Jan 282017
 

« Jésus est un homme heureux»

Jésus a dû être un homme heureux. Sans quoi les foules ne l’auraient pas suivi et ses apôtres ne l’auraient pas suivi jusqu’à la mort. Et l’Evangile n’est qu’une Bonne Nouvelle. Il commence par la joie de Noël et finit par de la joie après l’Ascension. Le projet de Dieu est de nous prendre dans son bonheur.

Les « béatitudes » semblent se moquer de nous en proposant le contraire de nos désirs : Posséder beaucoup, argent, pouvoir, savoir, tranquillité, sécurité, pas de souffrance. A moins que ces choses là apportent bien des ennuis. Nous avons vu des gens comblés de tout et qui ont manqué de bonheur.

Quelle est cette « pauvreté » dont parle Jésus ? Ce n’est pas de la misère, de la solitude. C’est plutôt s’oublier soit même. Arrêter de pleurnicher sur nos malheurs. Le pauvre de Jésus ne cherche pas à paraître plus fort ou plus intelligent ou plus malheureux que les autres ; il est la merveille que Dieu n’a pas oubliée !

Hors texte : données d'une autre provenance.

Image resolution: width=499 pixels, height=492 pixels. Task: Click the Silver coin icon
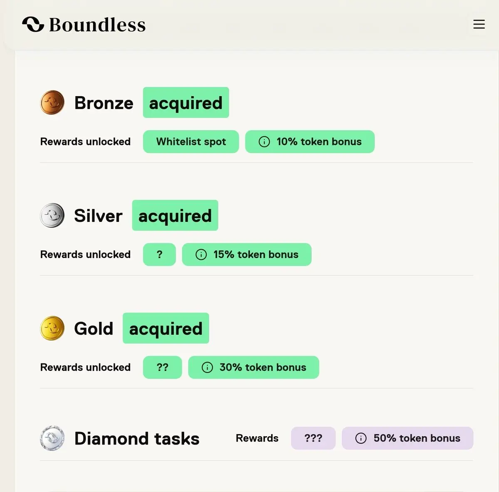click(52, 215)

Ce pauvre est doux mais ce n’est pas un «mou» il s’attaque à la fatalité et à l’insupportable. Les affligés ne sont pas des résignés mais des compatissants qui portent le poids de l’autre. Les justes veulent la justice pour tous. Les cœurs purs ne trichent pas. Les pacifiques ne sont pas désarmés ou impuissants. Les persécutés ne sont pas des moutons qui se laissent tondre.

Jésus a renversé notre manière de vivre. Il a réussi ici et là et ce n’est pas fini. Il a enfoncé dans notre tête des valeurs nouvelles que rien ne pourra enlever. Même si beaucoup n’en tiennent aucun compte. Il y a du bonheur possible même sur terre. Le « Salut » c’est du bonheur : être ensemble avec les autres et en Dieu.